# [To do]
Look for the line with "Given: Click the" in the entries below, then extract that line and all lines after it exactly, with pictures left out.

# [Data in this exercise]
BEGIN

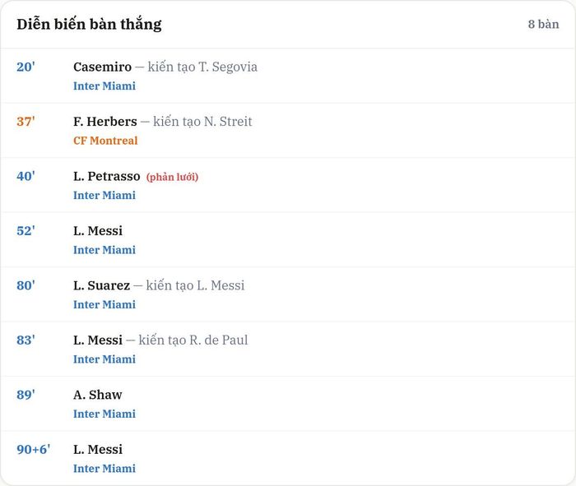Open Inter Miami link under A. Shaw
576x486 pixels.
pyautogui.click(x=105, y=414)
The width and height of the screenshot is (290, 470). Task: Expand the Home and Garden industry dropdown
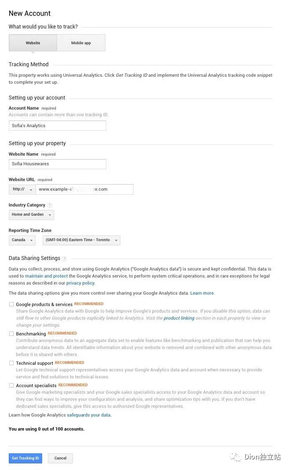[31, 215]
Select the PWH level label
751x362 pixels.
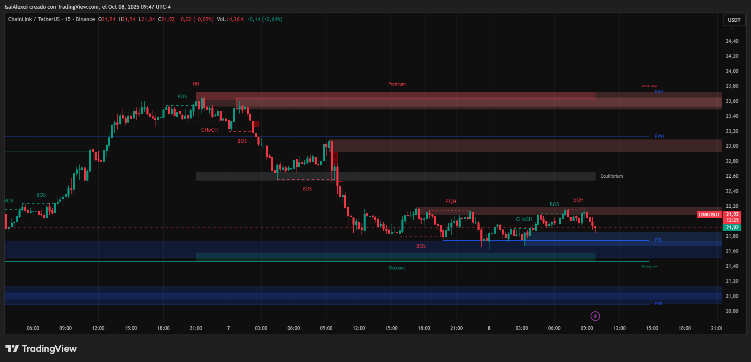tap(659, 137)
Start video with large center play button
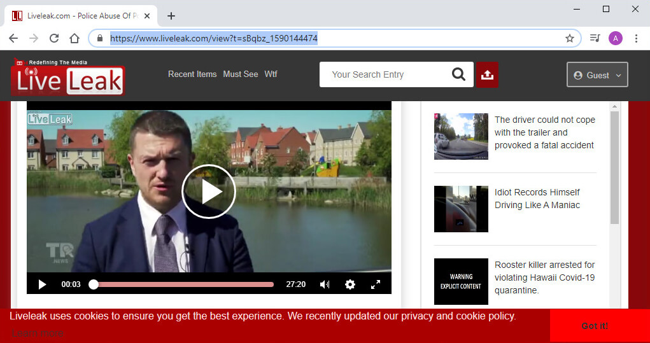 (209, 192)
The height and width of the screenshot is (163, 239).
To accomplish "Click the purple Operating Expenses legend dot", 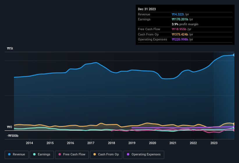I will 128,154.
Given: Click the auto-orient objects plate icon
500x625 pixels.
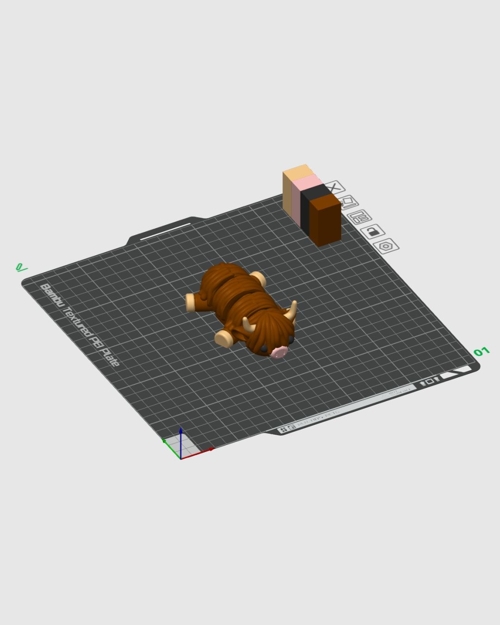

END

# [Task result]
Given: Click the auto-orient objects plate icon
500x625 pixels.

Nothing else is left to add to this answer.